Восьмое ноября (III)
13 декабря 2022 г. в 08:24
В автобусе мы стоим близко-близко, дышим друг на друга, согревая. Кристина смотрит в окно, я — на неё. Невежливо пялюсь, разглядываю, изучаю, чтобы понять, что в ней изменилось. Кожа кажется тусклой, серой, будто покрыта невидимой липкой паутинкой, в глазах — мутное молочное стекло.
Ничего не стоит взять её за руку, пробежаться пальцами по шершавой коже, ощущая сбитые костяшки и мелкие шрамы... Убедиться, что она — та же Кристина, которая в первый день осени заслонила меня собой от пронизывающего ветра. Та, кто не задумываясь встала на мою защиту перед всем классом.
Но я прячу ладонь в карман, другой рукой цепляюсь за поручень. Мне страшно. Ногти вонзаются в мясо. Под средним пальцем самое толстое сухожилие в ладони — flexoris digitorum что-то там. Придётся учить все эти латинские названия. Надо ведь точно знать, что я могла бы себе повредить, будь мои ногти на полсантиметра длиннее.
Кристина горбится, становясь ниже ростом, будто ей тяжело стоять прямо — никогда не замечала у неё подобной привычки. Такие мелочи, на которые большинство просто пожмёт плечами. А для меня это знаки — что-то не так.
Но она ведь сама практически навязалась поехать ко мне домой, используя в качестве предлога несчастную математику. Не пошла на тренировку, ждала в коридоре, пока закончатся допы по химии. И я не могла ей отказать — понедельник, квартира свободна, мама и отец на работе. А тревожный звоночек бьётся, задевая металлическим язычком одно и то же место в моей голове.
— Покатаешь? — по дороге к дому с остановки мелкая снежная мука забивается в рот, мешая выговаривать слова.
Кристина недоумённо выглядывает из-под капюшона. Ей холодно и муторно, но мне хочется её растормошить.
— Ты же девчонкам говорила, что я с тобой гоняла всю ночь. А я не гоняла. Покатаешь?
— Покатаю, — вяло соглашается Захарова. Веки у неё опухшие, тяжёлые...
— Я чай поставлю. — едва разувшись тороплюсь на кухню.
— Нахуй чай! — бормочет Кристина, без приглашения проходит в гостиную. Садится на диван, подгибая под себя ногу.
— Как скажешь, — я усаживаюсь поодаль, достаю из сумки, раскладываю между нами тетрадь, учебник, письменные принадлежности.
Взгляд Кристины полон смертной тоски. Она вдруг наклоняется, одним широким движением сметает всё на пол, подвигаясь мне навстречу. Я со своей стороны тоже делаю робкий шаг — не могу терпеть, когда человек смотрит так отчаянно.

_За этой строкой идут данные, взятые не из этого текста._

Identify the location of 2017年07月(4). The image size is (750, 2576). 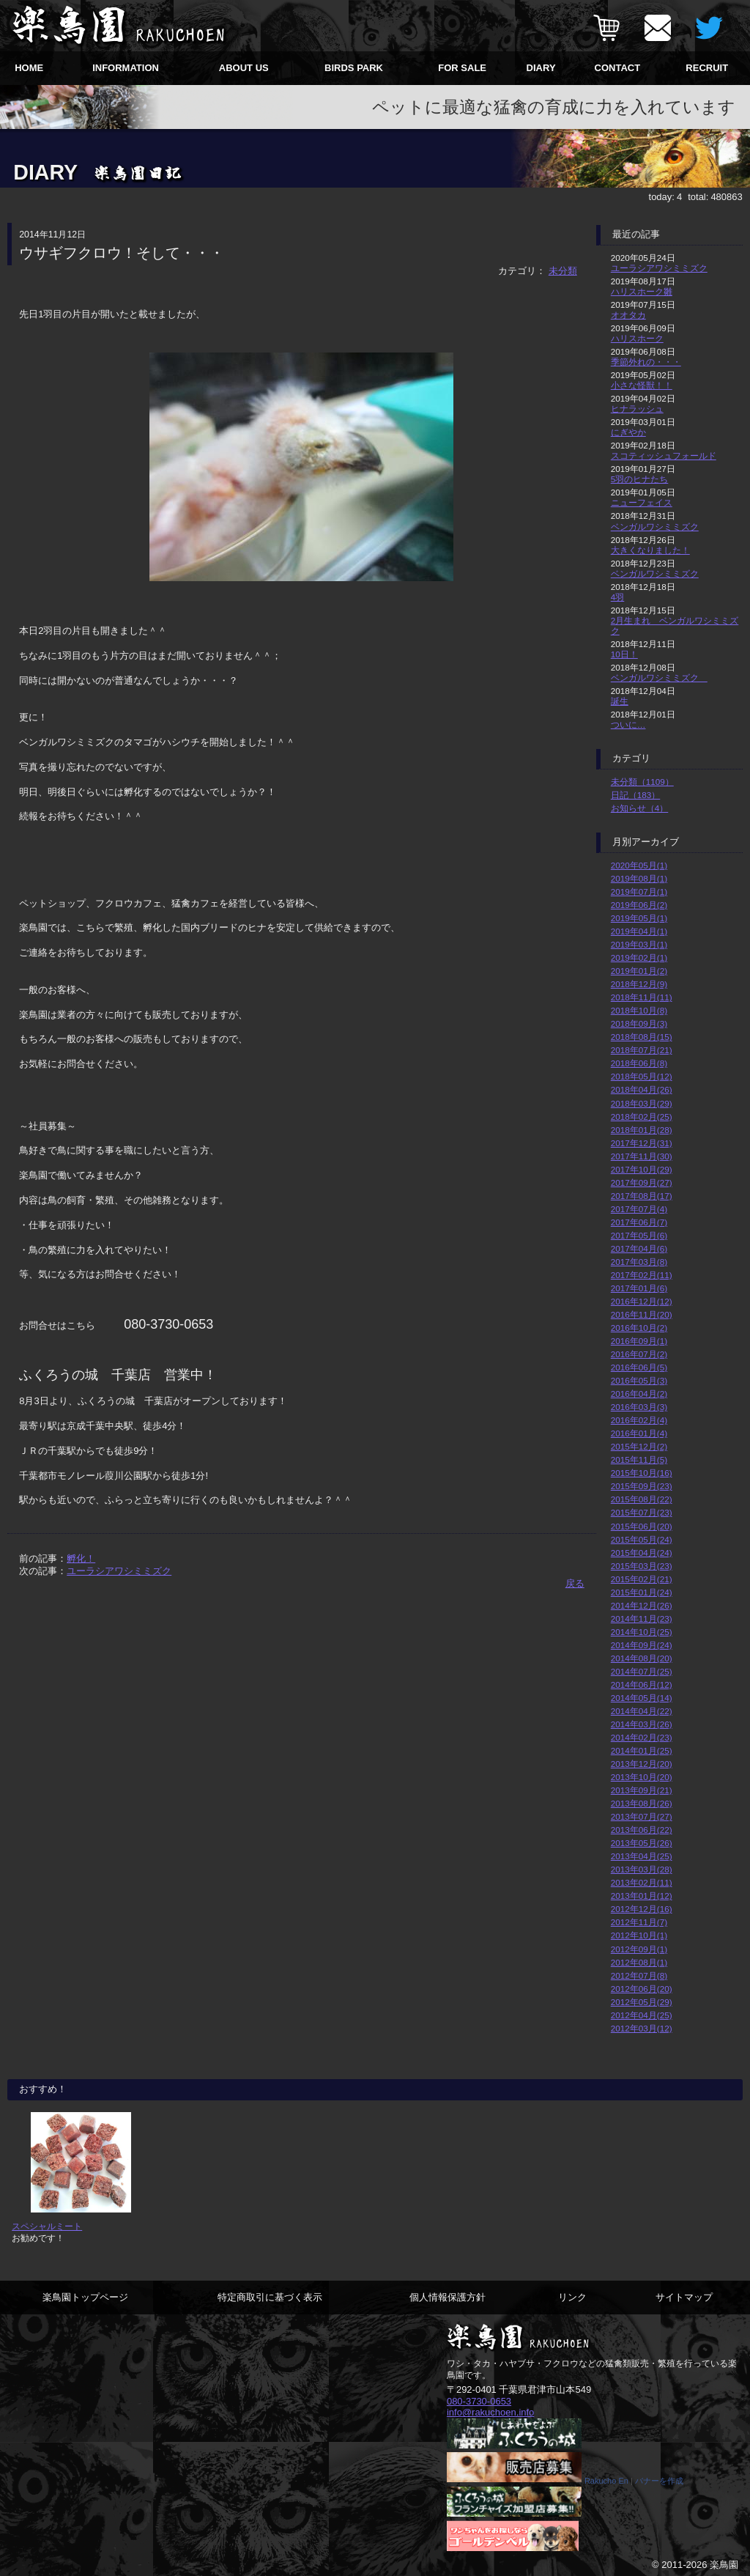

Крис хватается что есть силы, заваливает на себя. Это странный вид борьбы: побеждённый сверху и может делать с победителем всё, что хочет.
Она сопит подо мной, капюшон толстовки закрутился вокруг шеи. Мне странно-неловко, боюсь её раздавить. А Крис вжимается носом прямо в горло — в ту самую впадинку, горячее дыхание оставляет ожоги на коже.
Мои губы в ознобе ищут тепла и находят её рот. После неуклюжей возни мы устраиваемся на боку, на одном уровне. Она своим напором словно пытается спихнуть меня на пол, а я придавливаю её к спинке дивана.
Между нами десять слоёв одежды, Кристинины длинные волосы, и никто не готов сейчас решать эту проблему. Мы просто пытаемся отобрать друг у друга дыхание, чтобы выжить...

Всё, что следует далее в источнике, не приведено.